Problem details =
Copy out the material below with each "GUI agent" replaced by "interface agent", leaving every other part unchanged.

Material shown =
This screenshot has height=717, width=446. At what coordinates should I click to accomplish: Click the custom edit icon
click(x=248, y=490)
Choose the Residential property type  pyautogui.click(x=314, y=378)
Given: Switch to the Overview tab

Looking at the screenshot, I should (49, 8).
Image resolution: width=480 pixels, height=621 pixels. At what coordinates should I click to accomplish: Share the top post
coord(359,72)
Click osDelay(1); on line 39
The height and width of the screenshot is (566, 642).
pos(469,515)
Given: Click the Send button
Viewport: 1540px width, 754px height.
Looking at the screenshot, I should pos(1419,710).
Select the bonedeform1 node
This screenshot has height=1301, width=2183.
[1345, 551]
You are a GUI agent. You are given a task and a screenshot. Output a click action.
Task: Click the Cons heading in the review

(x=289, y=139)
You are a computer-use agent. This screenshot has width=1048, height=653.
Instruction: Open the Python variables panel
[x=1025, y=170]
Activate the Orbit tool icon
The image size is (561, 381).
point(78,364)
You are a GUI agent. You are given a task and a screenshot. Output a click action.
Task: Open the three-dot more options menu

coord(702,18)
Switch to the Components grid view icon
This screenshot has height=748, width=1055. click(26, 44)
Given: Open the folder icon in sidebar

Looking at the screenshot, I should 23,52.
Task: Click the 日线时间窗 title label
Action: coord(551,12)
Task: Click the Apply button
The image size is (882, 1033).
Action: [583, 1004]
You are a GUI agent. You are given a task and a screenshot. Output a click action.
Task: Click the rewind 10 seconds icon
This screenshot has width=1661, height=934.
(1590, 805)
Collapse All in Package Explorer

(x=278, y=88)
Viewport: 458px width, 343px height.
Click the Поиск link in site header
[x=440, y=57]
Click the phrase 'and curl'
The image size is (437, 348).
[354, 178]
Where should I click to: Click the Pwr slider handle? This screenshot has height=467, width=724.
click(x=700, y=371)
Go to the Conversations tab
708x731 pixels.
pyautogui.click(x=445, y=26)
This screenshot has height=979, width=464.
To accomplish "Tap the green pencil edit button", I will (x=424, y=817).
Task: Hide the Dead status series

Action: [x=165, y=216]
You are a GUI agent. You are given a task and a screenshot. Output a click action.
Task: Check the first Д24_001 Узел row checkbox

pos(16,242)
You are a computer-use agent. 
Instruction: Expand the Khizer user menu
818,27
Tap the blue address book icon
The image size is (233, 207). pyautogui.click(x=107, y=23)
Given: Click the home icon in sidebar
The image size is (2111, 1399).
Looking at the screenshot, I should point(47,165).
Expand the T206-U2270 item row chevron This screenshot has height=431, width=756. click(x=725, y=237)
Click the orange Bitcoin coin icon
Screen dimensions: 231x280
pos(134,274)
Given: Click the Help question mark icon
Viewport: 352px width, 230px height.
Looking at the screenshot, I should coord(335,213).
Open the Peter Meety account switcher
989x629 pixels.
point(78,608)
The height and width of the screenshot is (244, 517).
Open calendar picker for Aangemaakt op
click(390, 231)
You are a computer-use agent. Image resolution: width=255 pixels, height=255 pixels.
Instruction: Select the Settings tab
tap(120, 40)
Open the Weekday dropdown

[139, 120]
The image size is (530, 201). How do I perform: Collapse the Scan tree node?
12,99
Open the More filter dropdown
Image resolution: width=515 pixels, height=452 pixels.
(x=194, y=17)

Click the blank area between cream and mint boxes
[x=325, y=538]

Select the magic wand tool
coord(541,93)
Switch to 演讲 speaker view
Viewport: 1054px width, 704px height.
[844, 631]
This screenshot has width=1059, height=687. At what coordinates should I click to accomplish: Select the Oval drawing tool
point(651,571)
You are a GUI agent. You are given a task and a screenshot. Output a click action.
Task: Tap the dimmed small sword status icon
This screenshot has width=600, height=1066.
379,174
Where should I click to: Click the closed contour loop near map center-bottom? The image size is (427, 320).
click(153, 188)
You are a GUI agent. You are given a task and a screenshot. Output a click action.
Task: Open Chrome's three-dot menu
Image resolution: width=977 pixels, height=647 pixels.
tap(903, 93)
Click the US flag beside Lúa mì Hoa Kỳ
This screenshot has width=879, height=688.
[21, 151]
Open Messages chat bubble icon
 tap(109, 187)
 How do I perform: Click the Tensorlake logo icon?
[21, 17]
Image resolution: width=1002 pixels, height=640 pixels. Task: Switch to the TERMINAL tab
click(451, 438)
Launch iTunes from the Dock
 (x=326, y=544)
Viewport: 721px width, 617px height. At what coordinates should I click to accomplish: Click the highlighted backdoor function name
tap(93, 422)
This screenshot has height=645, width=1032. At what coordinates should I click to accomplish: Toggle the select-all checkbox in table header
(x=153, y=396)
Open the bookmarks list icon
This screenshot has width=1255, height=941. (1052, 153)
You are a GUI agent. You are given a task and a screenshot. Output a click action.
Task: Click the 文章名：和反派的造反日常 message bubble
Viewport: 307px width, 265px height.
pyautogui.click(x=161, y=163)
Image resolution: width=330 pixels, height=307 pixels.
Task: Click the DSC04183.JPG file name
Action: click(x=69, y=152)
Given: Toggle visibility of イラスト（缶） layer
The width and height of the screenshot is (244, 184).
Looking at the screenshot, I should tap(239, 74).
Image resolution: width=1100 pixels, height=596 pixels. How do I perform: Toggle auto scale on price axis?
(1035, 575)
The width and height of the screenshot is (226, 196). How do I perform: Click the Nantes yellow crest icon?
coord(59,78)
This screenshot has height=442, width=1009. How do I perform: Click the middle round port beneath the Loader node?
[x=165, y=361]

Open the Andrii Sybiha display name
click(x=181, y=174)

Output of the task =
This screenshot has height=717, width=446. At what coordinates should I click to accomplish: Click the custom edit icon
click(x=248, y=490)
Choose the Residential property type  pyautogui.click(x=314, y=378)
Given: Switch to the Overview tab

Looking at the screenshot, I should (49, 8).
Image resolution: width=480 pixels, height=621 pixels. At what coordinates should I click to accomplish: Share the top post
coord(359,72)
Click osDelay(1); on line 39
The height and width of the screenshot is (566, 642).
pos(469,515)
Given: Click the Send button
Viewport: 1540px width, 754px height.
Looking at the screenshot, I should pos(1419,710).
Select the bonedeform1 node
This screenshot has height=1301, width=2183.
[1345, 551]
You are a interface agent. You are given a task and a screenshot. Output a click action.
Task: Click the Cons heading in the review

(x=289, y=139)
You are a computer-use agent. This screenshot has width=1048, height=653.
Instruction: Open the Python variables panel
[x=1025, y=170]
Activate the Orbit tool icon
The image size is (561, 381).
point(78,364)
You are a interface agent. You are given a task and a screenshot. Output a click action.
Task: Open the three-dot more options menu

coord(702,18)
Switch to the Components grid view icon
This screenshot has height=748, width=1055. click(26, 44)
Given: Open the folder icon in sidebar

Looking at the screenshot, I should 23,52.
Task: Click the 日线时间窗 title label
Action: coord(551,12)
Task: Click the Apply button
The image size is (882, 1033).
Action: [583, 1004]
You are a interface agent. You are given a task and a screenshot. Output a click action.
Task: Click the rewind 10 seconds icon
This screenshot has width=1661, height=934.
(1590, 805)
Collapse All in Package Explorer

(x=278, y=88)
Viewport: 458px width, 343px height.
Click the Поиск link in site header
[x=440, y=57]
Click the phrase 'and curl'
The image size is (437, 348).
[354, 178]
Where should I click to: Click the Pwr slider handle? This screenshot has height=467, width=724.
click(x=700, y=371)
Go to the Conversations tab
708x731 pixels.
pyautogui.click(x=445, y=26)
This screenshot has height=979, width=464.
To accomplish "Tap the green pencil edit button", I will (x=424, y=817).
Task: Hide the Dead status series

Action: [x=165, y=216]
You are a interface agent. You are given a task and a screenshot. Output a click action.
Task: Check the first Д24_001 Узел row checkbox

pos(16,242)
You are a computer-use agent. 
Instruction: Expand the Khizer user menu
818,27
Tap the blue address book icon
The image size is (233, 207). pyautogui.click(x=107, y=23)
Given: Click the home icon in sidebar
The image size is (2111, 1399).
Looking at the screenshot, I should point(47,165).
Expand the T206-U2270 item row chevron This screenshot has height=431, width=756. click(x=725, y=237)
Click the orange Bitcoin coin icon
Screen dimensions: 231x280
pos(134,274)
Given: Click the Help question mark icon
Viewport: 352px width, 230px height.
Looking at the screenshot, I should coord(335,213).
Open the Peter Meety account switcher
989x629 pixels.
point(78,608)
The height and width of the screenshot is (244, 517).
Open calendar picker for Aangemaakt op
click(390, 231)
You are a computer-use agent. Image resolution: width=255 pixels, height=255 pixels.
Instruction: Select the Settings tab
tap(120, 40)
Open the Weekday dropdown

[139, 120]
The image size is (530, 201). How do I perform: Collapse the Scan tree node?
12,99
Open the More filter dropdown
Image resolution: width=515 pixels, height=452 pixels.
(x=194, y=17)

Click the blank area between cream and mint boxes
[x=325, y=538]

Select the magic wand tool
coord(541,93)
Switch to 演讲 speaker view
Viewport: 1054px width, 704px height.
[844, 631]
This screenshot has width=1059, height=687. At what coordinates should I click to accomplish: Select the Oval drawing tool
point(651,571)
You are a interface agent. You are given a task and a screenshot. Output a click action.
Task: Tap the dimmed small sword status icon
This screenshot has width=600, height=1066.
379,174
Where should I click to: Click the closed contour loop near map center-bottom? The image size is (427, 320).
click(153, 188)
You are a interface agent. You are given a task and a screenshot. Output a click action.
Task: Open Chrome's three-dot menu
Image resolution: width=977 pixels, height=647 pixels.
tap(903, 93)
Click the US flag beside Lúa mì Hoa Kỳ
This screenshot has width=879, height=688.
[21, 151]
Open Messages chat bubble icon
 tap(109, 187)
 How do I perform: Click the Tensorlake logo icon?
[21, 17]
Image resolution: width=1002 pixels, height=640 pixels. Task: Switch to the TERMINAL tab
click(451, 438)
Launch iTunes from the Dock
 (x=326, y=544)
Viewport: 721px width, 617px height. At what coordinates should I click to accomplish: Click the highlighted backdoor function name
tap(93, 422)
This screenshot has height=645, width=1032. At what coordinates should I click to accomplish: Toggle the select-all checkbox in table header
(x=153, y=396)
Open the bookmarks list icon
This screenshot has width=1255, height=941. (1052, 153)
You are a interface agent. You are given a task and a screenshot. Output a click action.
Task: Click the 文章名：和反派的造反日常 message bubble
Viewport: 307px width, 265px height.
pyautogui.click(x=161, y=163)
Image resolution: width=330 pixels, height=307 pixels.
Task: Click the DSC04183.JPG file name
Action: click(x=69, y=152)
Given: Toggle visibility of イラスト（缶） layer
The width and height of the screenshot is (244, 184).
Looking at the screenshot, I should tap(239, 74).
Image resolution: width=1100 pixels, height=596 pixels. How do I perform: Toggle auto scale on price axis?
(1035, 575)
The width and height of the screenshot is (226, 196). How do I perform: Click the Nantes yellow crest icon?
coord(59,78)
This screenshot has height=442, width=1009. How do I perform: Click the middle round port beneath the Loader node?
[x=165, y=361]

Open the Andrii Sybiha display name
click(x=181, y=174)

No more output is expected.